Your assignment >> Any image in the records is to be skipped; everything else should be reproduced exactly.

Top of Supplied material

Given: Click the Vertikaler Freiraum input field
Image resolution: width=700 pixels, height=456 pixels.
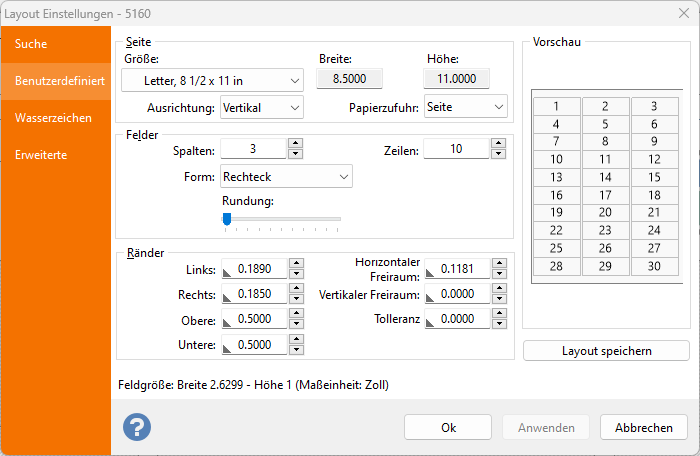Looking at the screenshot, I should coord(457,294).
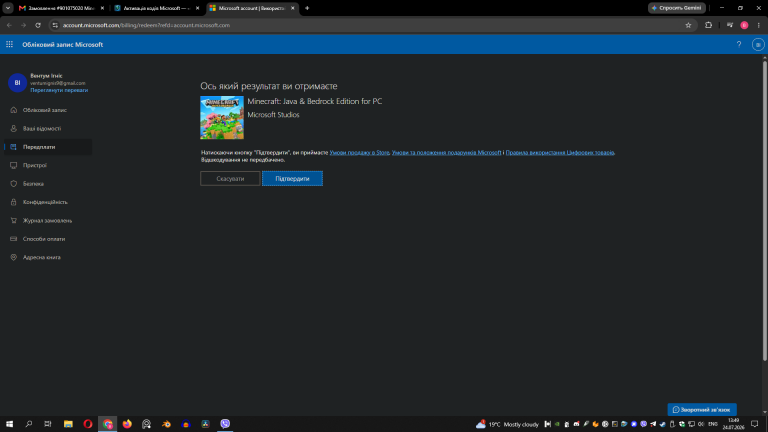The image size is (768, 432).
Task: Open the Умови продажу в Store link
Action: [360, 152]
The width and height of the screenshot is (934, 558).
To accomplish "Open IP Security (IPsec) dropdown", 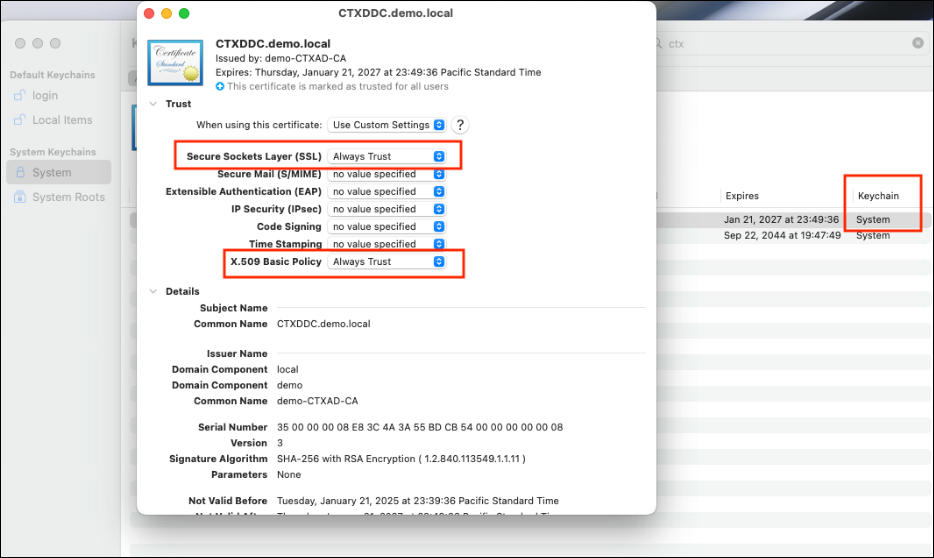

Bottom of Supplied material

Your solution >>
Given: Click the Vertikaler Freiraum input field
Image resolution: width=700 pixels, height=456 pixels.
Looking at the screenshot, I should coord(457,294).
The image size is (768, 432).
Task: Open the Умови продажу в Store link
Action: [360, 152]
The width and height of the screenshot is (934, 558).
To accomplish "Open IP Security (IPsec) dropdown", 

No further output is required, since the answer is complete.